═════ EXTRACTOS DE ÍTEMS ═════

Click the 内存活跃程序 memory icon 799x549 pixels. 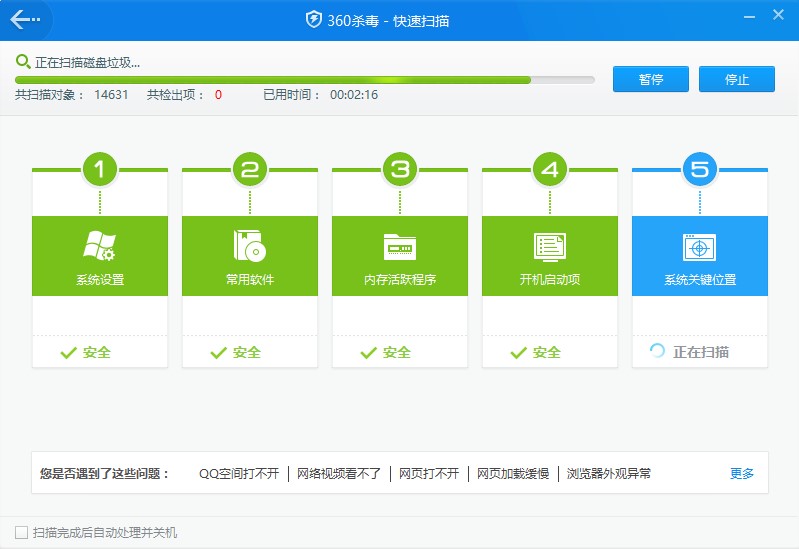(400, 247)
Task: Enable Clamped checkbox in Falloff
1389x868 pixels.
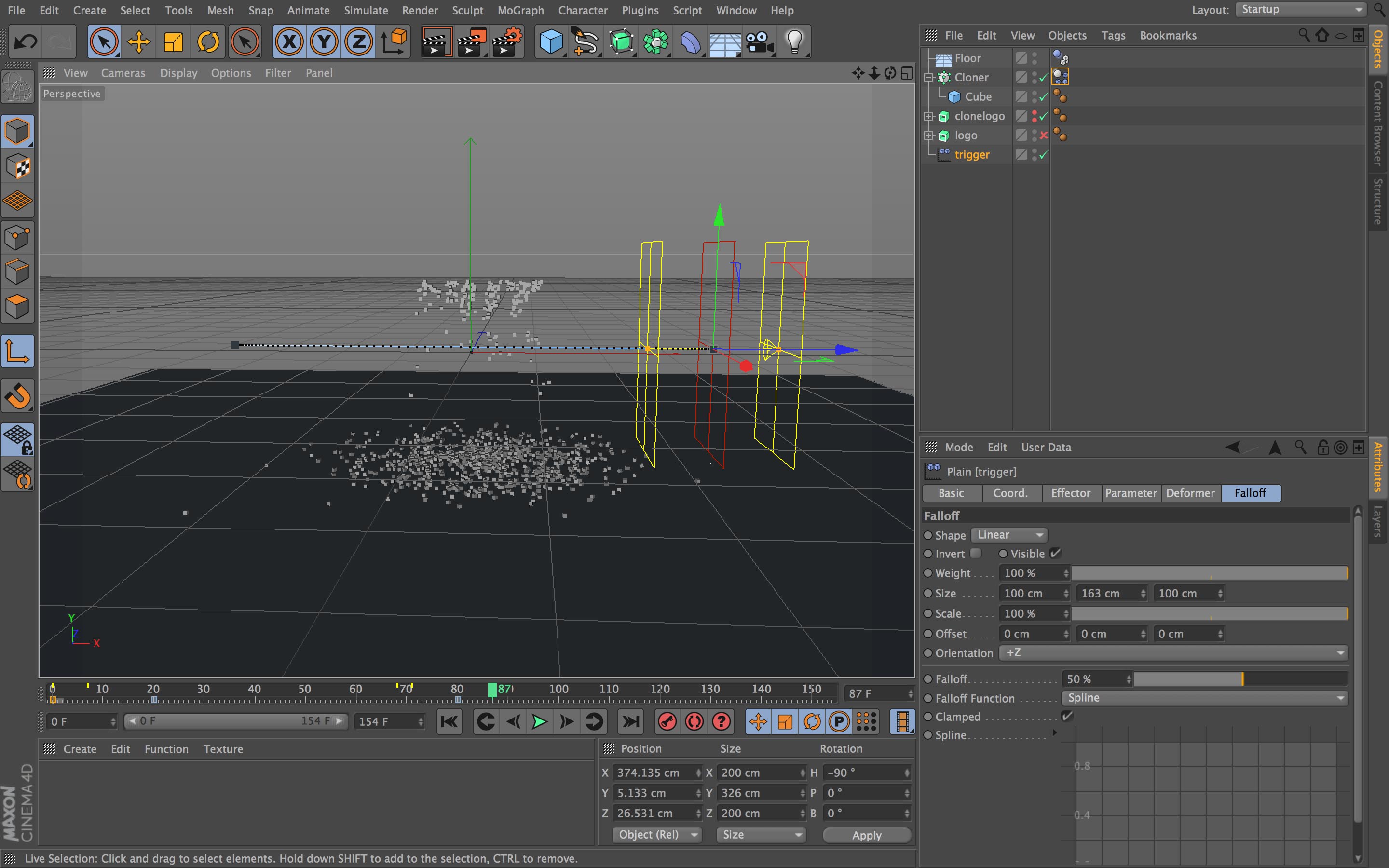Action: [1067, 716]
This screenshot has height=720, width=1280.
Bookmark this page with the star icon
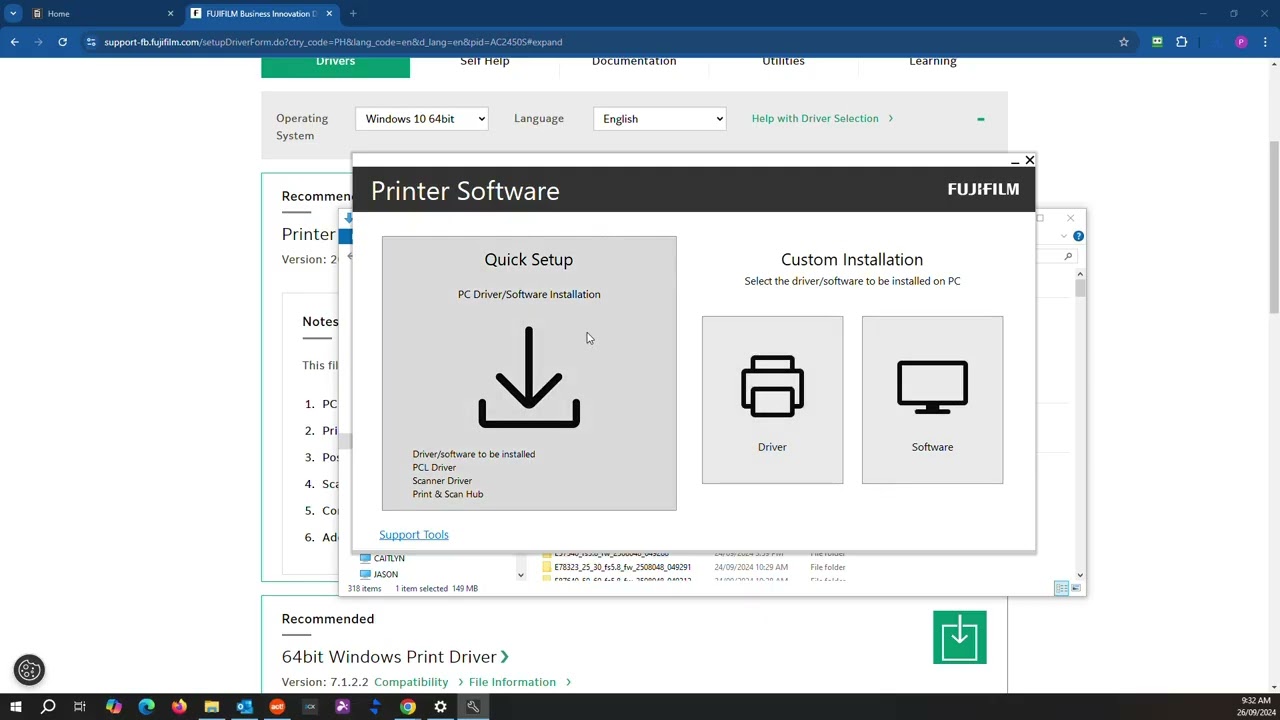coord(1124,42)
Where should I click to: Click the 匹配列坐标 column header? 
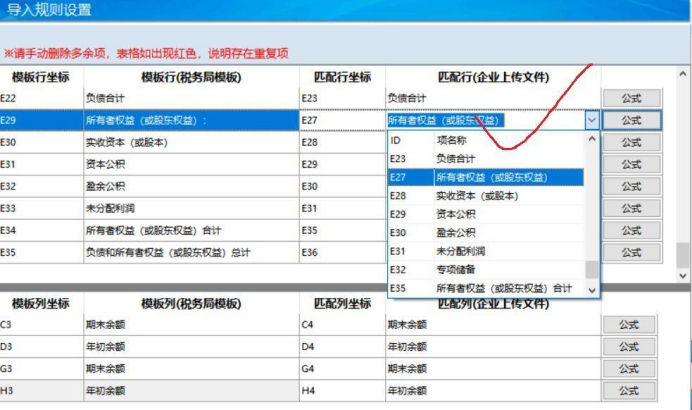pyautogui.click(x=340, y=303)
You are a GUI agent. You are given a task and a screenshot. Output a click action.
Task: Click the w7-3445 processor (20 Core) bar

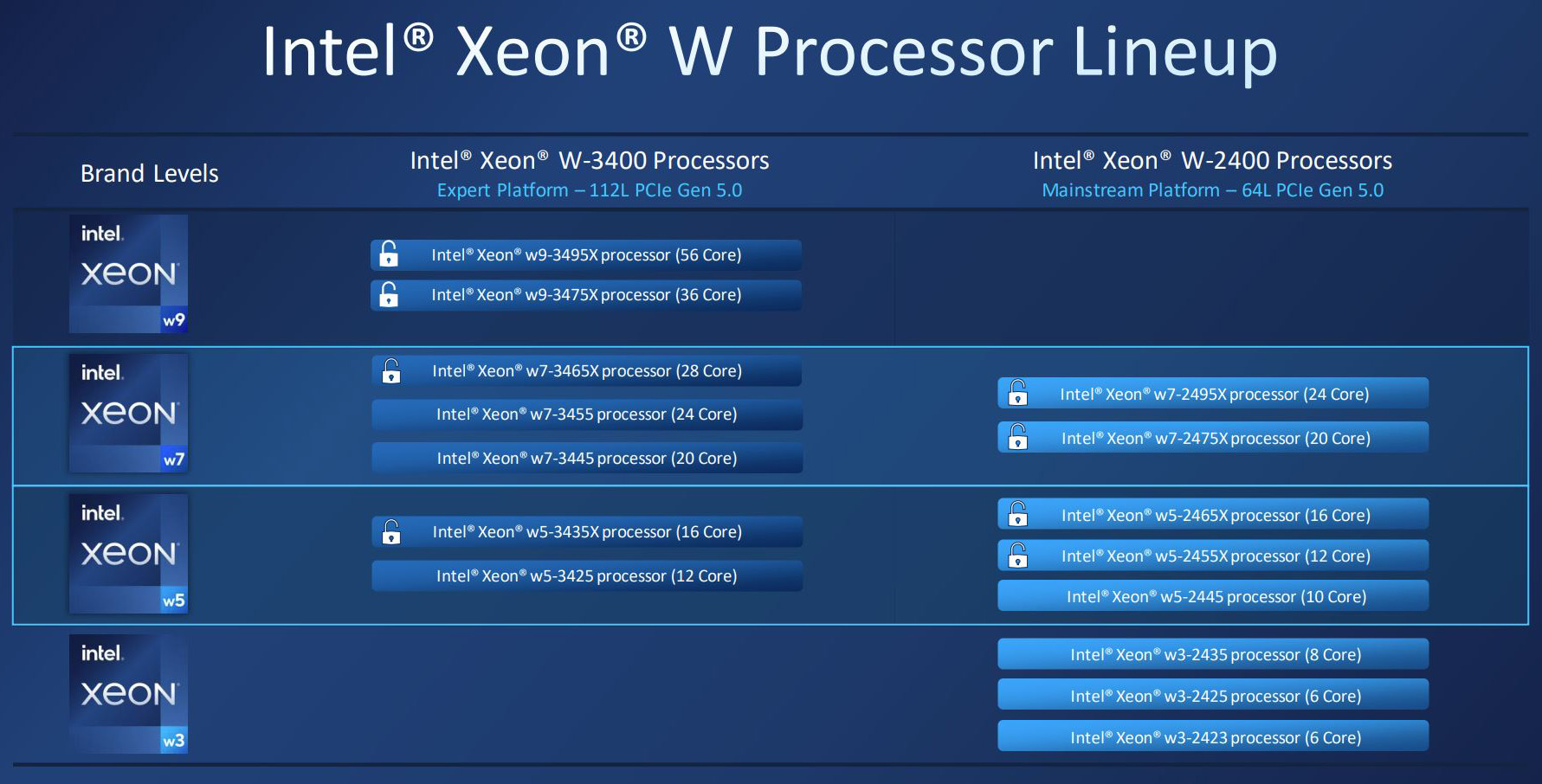(x=587, y=458)
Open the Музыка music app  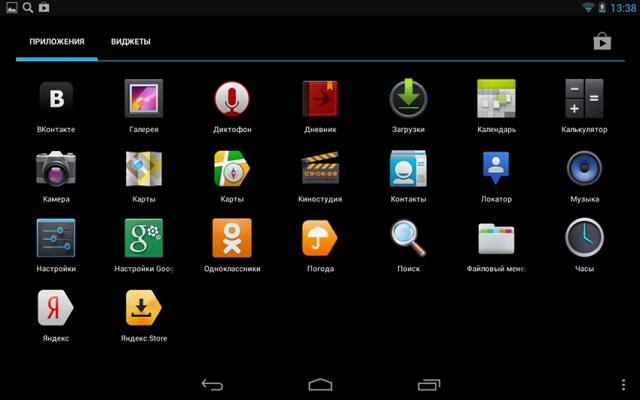click(584, 169)
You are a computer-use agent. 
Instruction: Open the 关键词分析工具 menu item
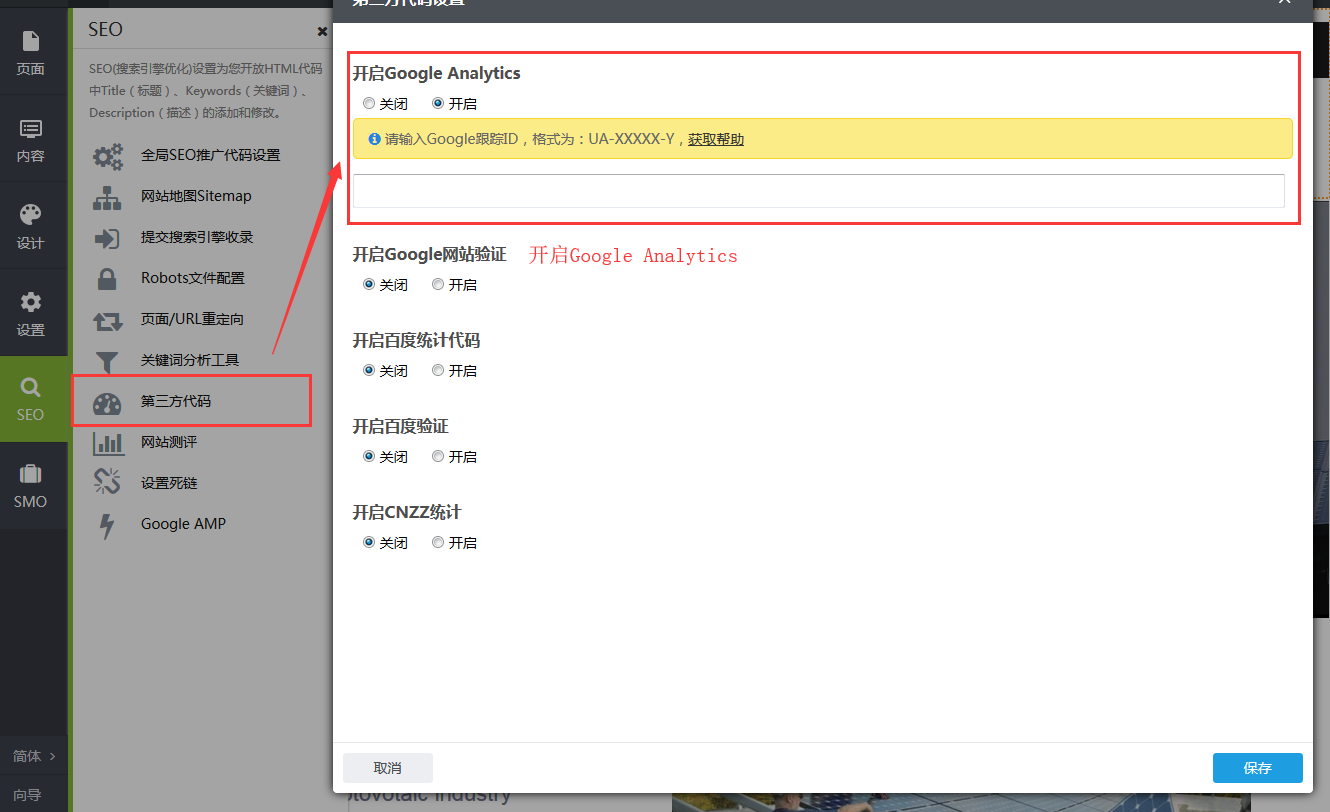[x=190, y=360]
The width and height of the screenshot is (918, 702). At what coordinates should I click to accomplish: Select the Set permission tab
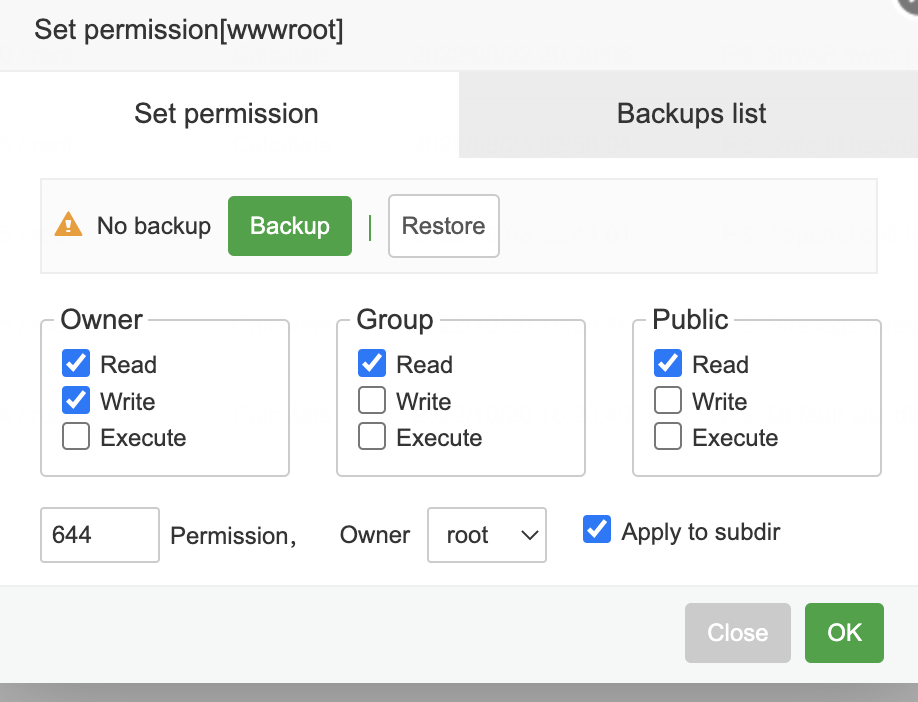(x=227, y=114)
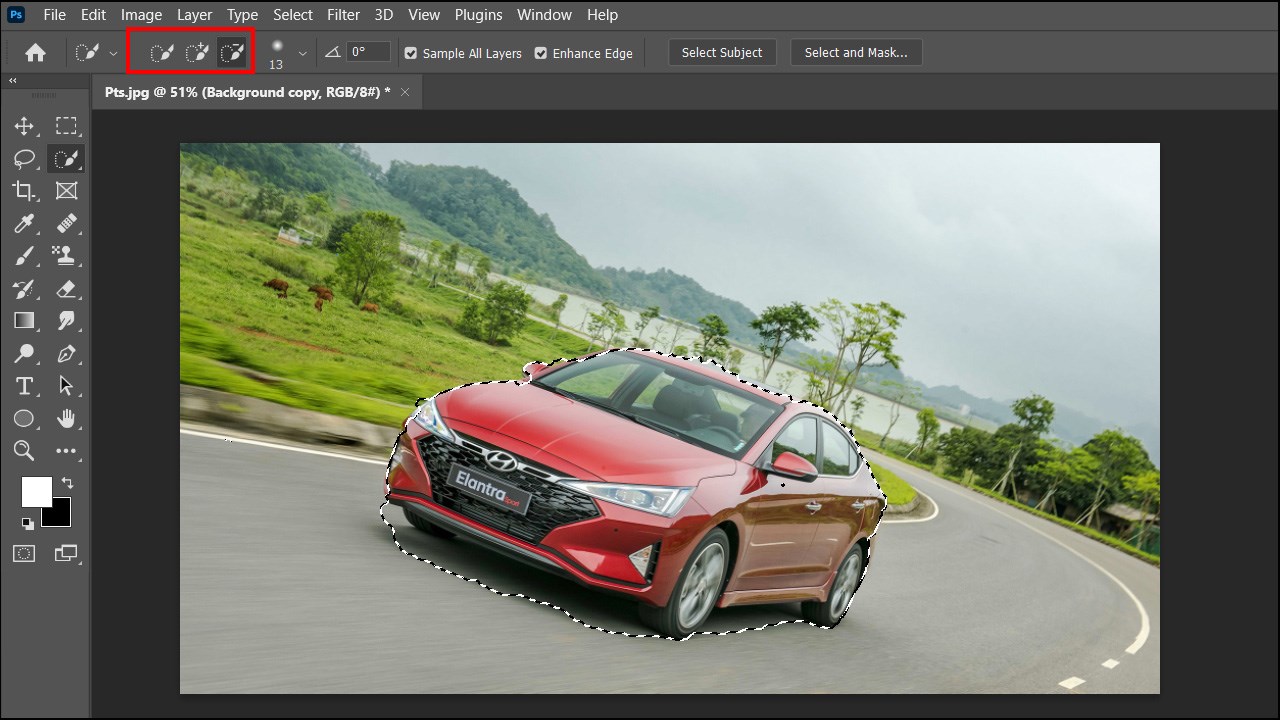This screenshot has height=720, width=1280.
Task: Collapse the panel dock with the double-arrow
Action: pyautogui.click(x=11, y=80)
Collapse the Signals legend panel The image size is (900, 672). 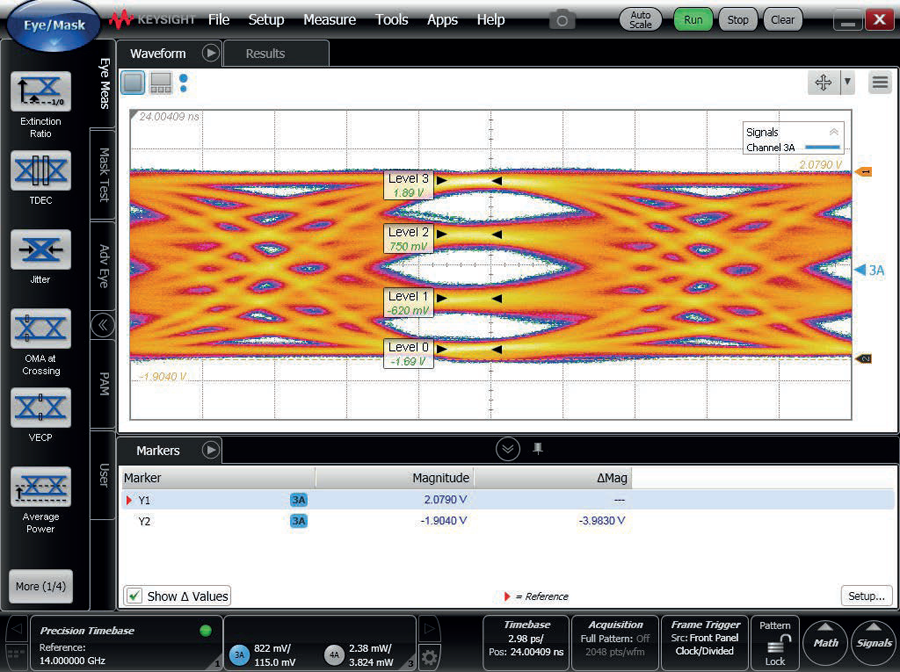pos(834,131)

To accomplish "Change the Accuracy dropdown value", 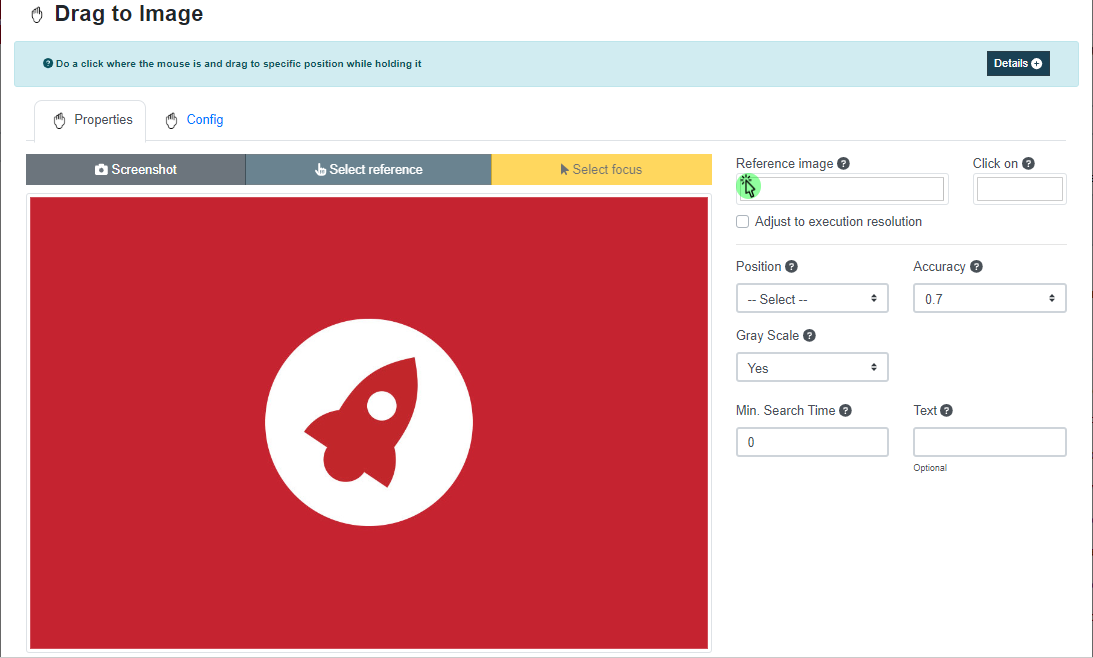I will 988,297.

═════

:: PROBLEMA ::
Reúne todas las líneas de los ítems en las que figure la cadena "should".

:: EJERCICIO RESUELTO ::
Where should I click to: Click the 匹配列坐标 column header? 
The width and height of the screenshot is (918, 702). At what coordinates should I click to accomplish: Select the Set permission tab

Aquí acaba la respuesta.